Bank of America’s 10-K report, filed February 22 with the Securities & Exchange Commission, is being touted by cryptocurrency backers as a major step in broader acceptance of bitcoin and other tokens.
That’s one way to look at it. But some explanation is in order.
There are three references in the 10-K to the term “cryptocurrency.” And it is true that the mention of cryptocurrencies by Bank of America as a possibly disruptive force is notable. It’s a first, and other banks’ 10-Ks will certainly be scrutinized now during filing season to see if they’ve made the same declaration as BOA.
It could also be noted that citing cryptocurrencies as a potentially disruptive force for BOA is just adding to a long list of possible “bad things” that could happen to a bank, lists that are in every 10-K and which if read all at once seem apocalyptic. (“A failure in or breach of our operational or security systems or infrastructure, or those of third parties, could disrupt our businesses, and adversely impact our results of operations, liquidity and financial condition, as well as cause legal or reputational harm” is in there, and the language is typical of many other sections.)

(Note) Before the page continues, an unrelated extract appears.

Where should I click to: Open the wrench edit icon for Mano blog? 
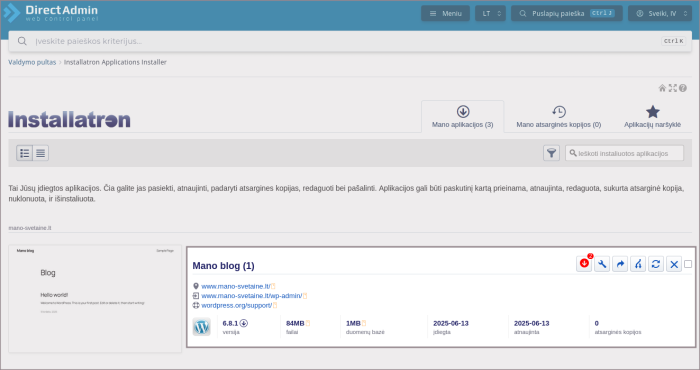[602, 264]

Still, cryptocurrencies wasn’t on earlier lists; now it is. A search of the prior year’s 10-K, summing up the bank’s performance in 2016, has a lengthy list of potential risks for the company, just like this year’s report. The difference is that the prior year’s report does not have the word “crypto” at all.
Promoters of cryptocurrencies are attempting to use them as a tool to build new blockchain protocols for the transportation industry. We have identified almost two dozen of them.
The risks, in BOA’s words
In this year’s 10-K, BOA said the following:
–“Emerging technologies, such as cryptocurrencies, could limit our ability to track the movement of funds. Our ability to comply with (banking) laws is dependent on our ability to improve detection and reporting capabilities and reduce variation in control processes and oversight accountability.” That is more of a regulatory and compliance issue, rather than a loss of market share issue.

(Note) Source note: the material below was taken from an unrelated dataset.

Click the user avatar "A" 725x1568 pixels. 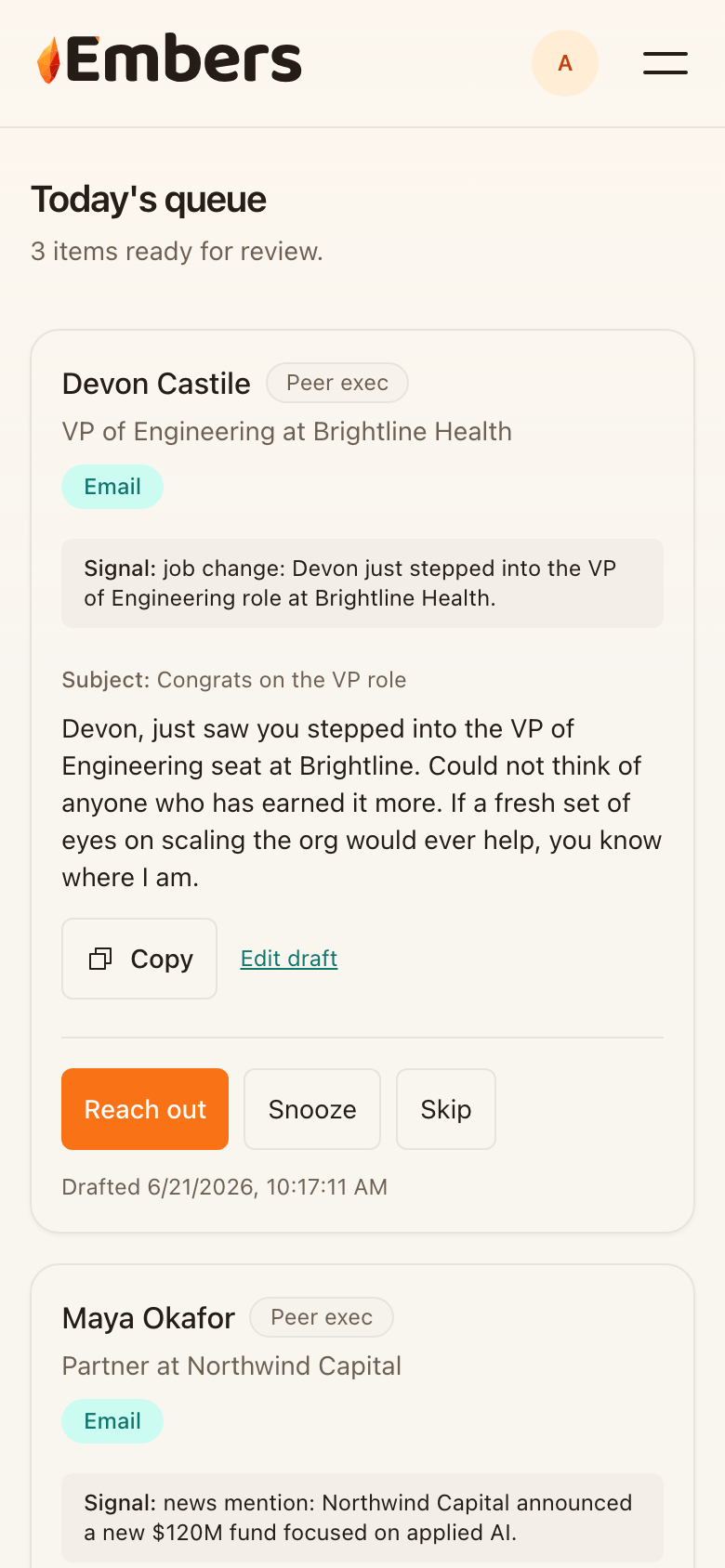565,63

–“In addition, the widespread adoption of new technologies, including internet services, cryptocurrencies and payment systems, could require substantial expenditures to modify or adapt our existing products and services as we grow and develop our internet banking and mobile banking channel strategies in addition to remote connectivity solutions. We might not be successful in developing or introducing new products and services, integrating new products or services into our existing offerings, responding or adapting to changes in consumer behavior, preferences, spending, investing and/or saving habits, achieving market acceptance of our products and services, reducing costs in response to pressures to deliver products and services at lower prices or sufficiently developing and maintaining loyal customers.”
–(In the middle of a lengthy list of potential risks from clients choosing financial services other than offered by a traditional bank): “Clients may choose to conduct business with other market participants who engage in business or offer products in areas we deem speculative or risky, such as cryptocurrencies.”
So that’s it. The interpretations of whether this is significant would be a) it isn’t a big deal, because it only got mentioned three times among an enormous doomsday-like sea of other potential risks to the company b) it’s a very big deal, because for the first time, cryptocurrencies were mentioned as a possible risk to one of the largest banks in the world.
One final point: cryptocurrencies were mentioned. Bitcoin was not.